Tribunal Administratif de Caen — Décision N° TA14-2300165

vendredi 26 mai 2023

JuridictionTribunal Administratif de Caen
SectionTribunal Administratif de Caen
N° DossierTA14-2300165
TypeDécision
RecoursExcès de pouvoir
PublicationC
Formation1ère chambre
Avocat requérantCAVELIER

Texte intégral

Vu la procédure suivante :

Par une requête et un mémoire, enregistrés les 23 janvier et 25 avril 2023, M. A B C, représenté par Me Cavelier, demande au tribunal :

1°) d'annuler la décision du 23 novembre 2022 par laquelle le préfet du Calvados a procédé au retrait de sa carte de résident ;

2°) d'enjoindre au préfet du Calvados de lui restituer sa carte de résident dans un délai d'un mois à compter de la notification du jugement à intervenir, sous astreinte de 100 euros par jour de retard ;

3°) de mettre à la charge de l'Etat une somme de 1 200 euros en application des articles L. 761-1 du code de justice administrative et 37 de la loi du 10 juillet 1991 relative à l'aide juridique.

Il soutient que :

- la décision a été prise par une autorité incompétente ;

- elle est entachée d'un vice de procédure à défaut de contradictoire préalable ;

- elle est entachée d'erreur de droit et d'erreur manifeste d'appréciation.

Par deux mémoires en défense, enregistrés les 22 février et 25 avril 2023, le préfet du Calvados conclut au rejet de la requête.

Il soutient que :

- il était en situation de compétence liée ;

- les moyens sont inopérants ou, en tout état de cause, non fondés.

Vu les autres pièces du dossier.

Vu :

- le code de l'entrée et du séjour des étrangers et du droit d'asile ;

- le code pénal ;

- la loi n° 91-647 du 10 juillet 1991 ;

- le code de justice administrative.

Le président de la formation de jugement a dispensé le rapporteur public, sur sa proposition, de prononcer des conclusions à l'audience.

Les parties ont été régulièrement averties du jour de l'audience.

Ont été entendus au cours de l'audience publique :

- le rapport de Mme Arniaud,

- et les observations de Me Cavelier, représentant le requérant.

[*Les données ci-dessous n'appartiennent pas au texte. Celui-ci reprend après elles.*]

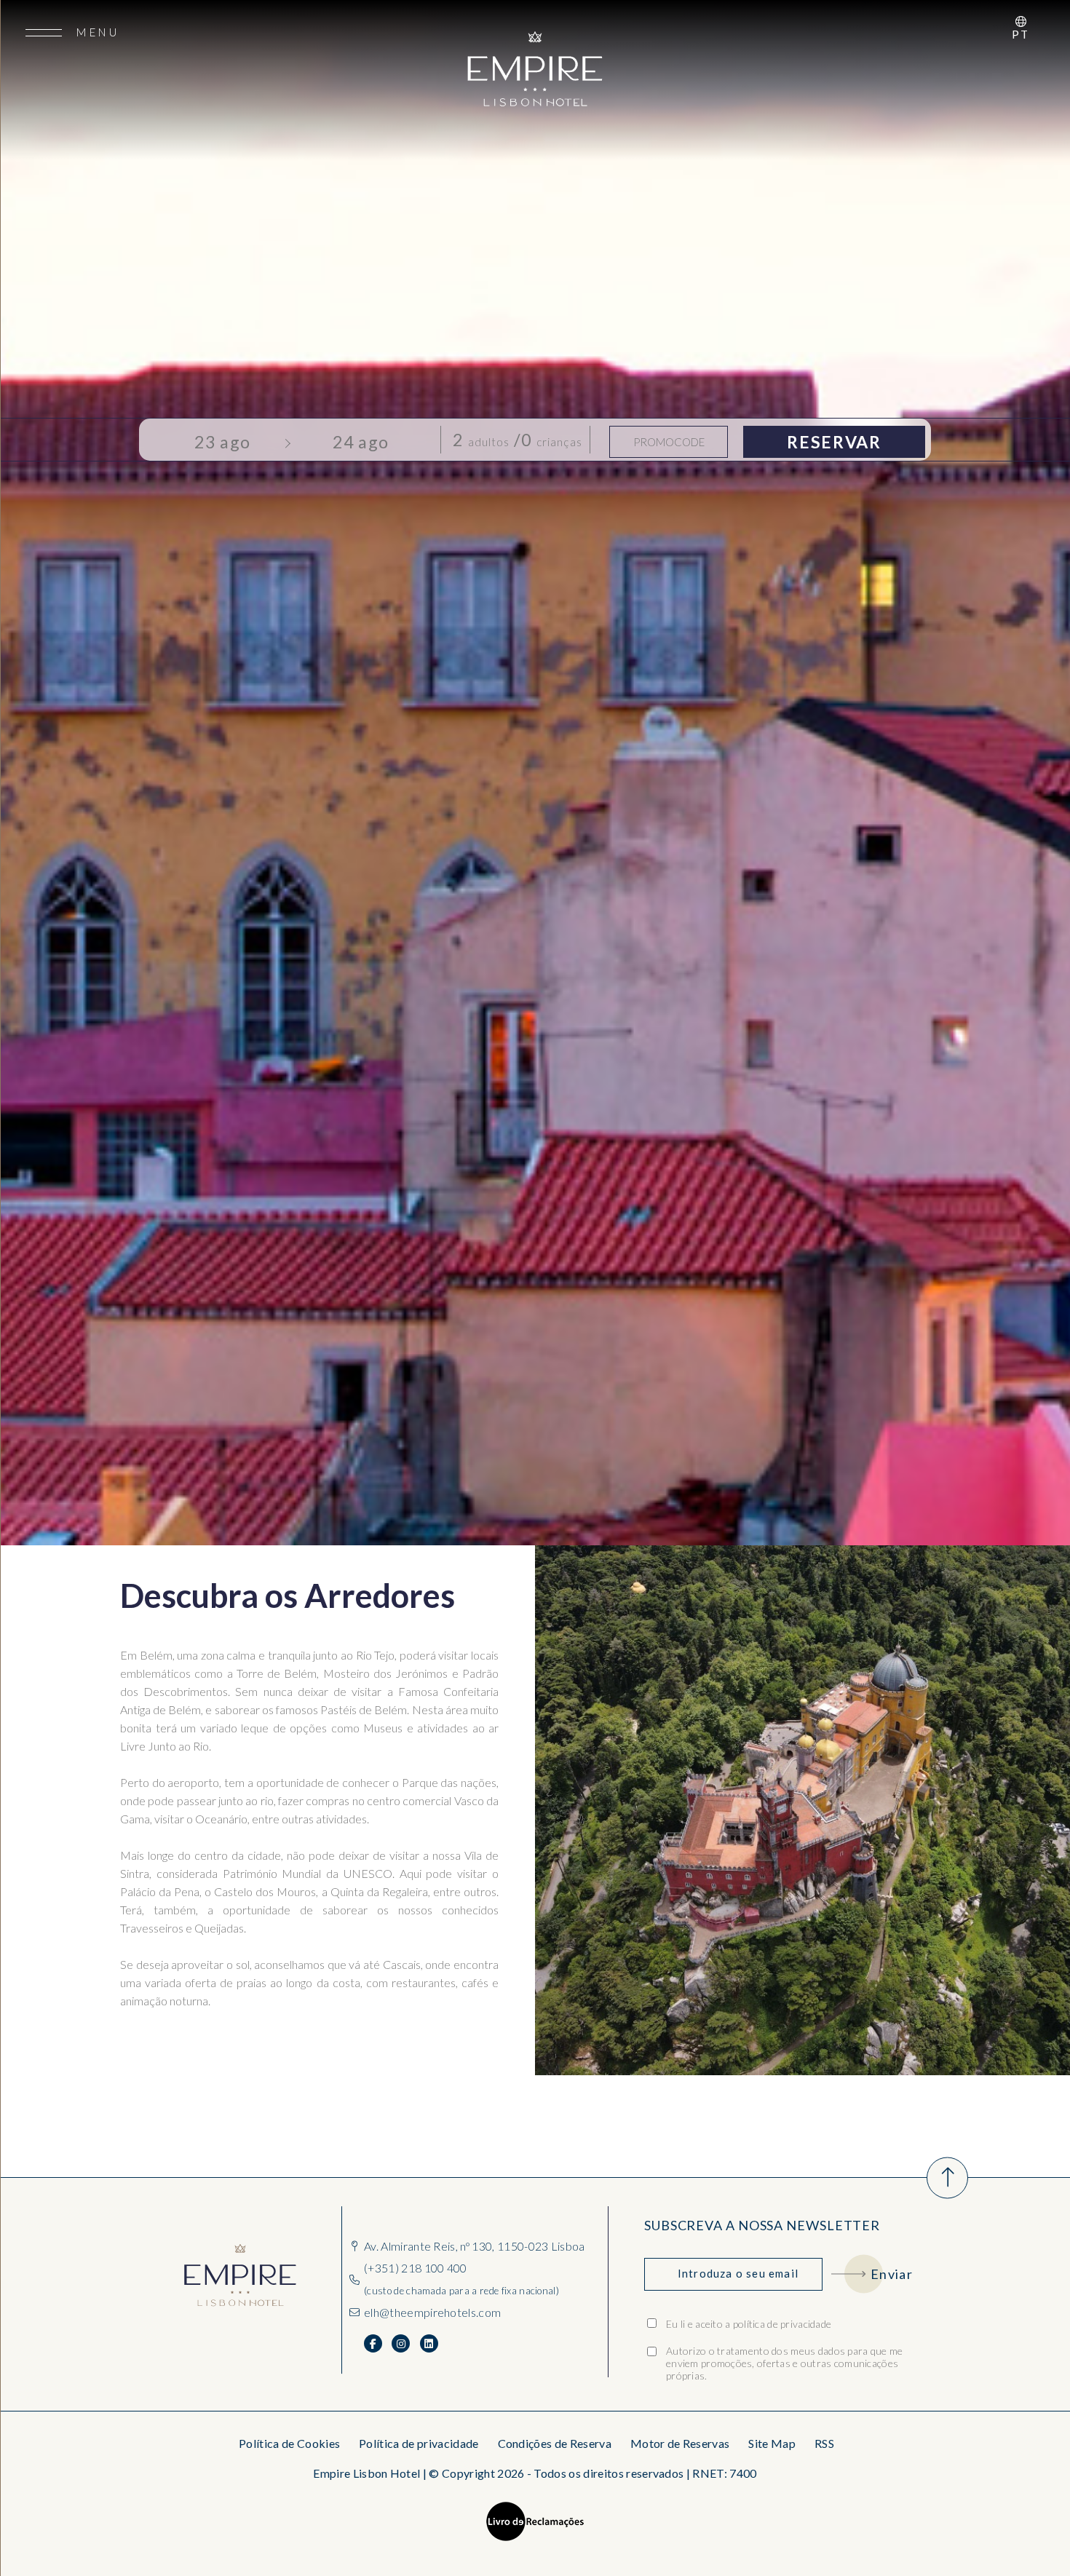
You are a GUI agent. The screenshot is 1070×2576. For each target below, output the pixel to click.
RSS (824, 2443)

Le préfet du Calvados n'était ni présent, ni représenté.

Considérant ce qui suit :

1. M. A B C, ressortissant soudanais né le 2 janvier 1998 et réfugié statutaire depuis une décision du 28 mars 2019, a été condamné à une peine de deux ans d'emprisonnement assortie d'une interdiction du territoire français pendant cinq ans. Par une décision en date du 23 novembre 2022, dont le requérant demande l'annulation, le préfet du Calvados a procédé au retrait de sa carte de résident.

Sur les conclusions à fin d'annulation :

2. Aux termes de l'article 131-30 du code pénal, dans sa rédaction applicable au litige : " Lorsqu'elle est prévue par la loi, la peine d'interdiction du territoire français peut être prononcée, à titre définitif ou pour une durée de dix ans au plus, à l'encontre de tout étranger coupable d'un crime ou d'un délit. / L'interdiction du territoire entraîne de plein droit la reconduite du condamné à la frontière, le cas échéant, à l'expiration de sa peine d'emprisonnement ou de réclusion. / Lorsque l'interdiction du territoire accompagne une peine privative de liberté sans sursis, son application est suspendue pendant le délai d'exécution de la peine. Elle reprend, pour la durée fixée par la décision de condamnation, à compter du jour où la privation de liberté a pris fin () ". Selon l'article R. 432-3 du code de l'entrée et du séjour des étrangers et du droit d'asile, le titre de séjour est retiré à l'étranger titulaire qui fait l'objet d'une décision judiciaire d'interdiction du territoire.

3. Il résulte des dispositions précitées que, dans le cas où un étranger fait l'objet d'une peine d'interdiction du territoire français prononcée par le juge pénal, le préfet est tenu de refuser la demande de titre de séjour sollicitée par cet étranger. Par ailleurs, l'administration est tenue de pourvoir à l'exécution de la décision judiciaire d'interdiction du territoire français, devenue définitive, en procédant au retrait du titre de séjour de l'intéressé.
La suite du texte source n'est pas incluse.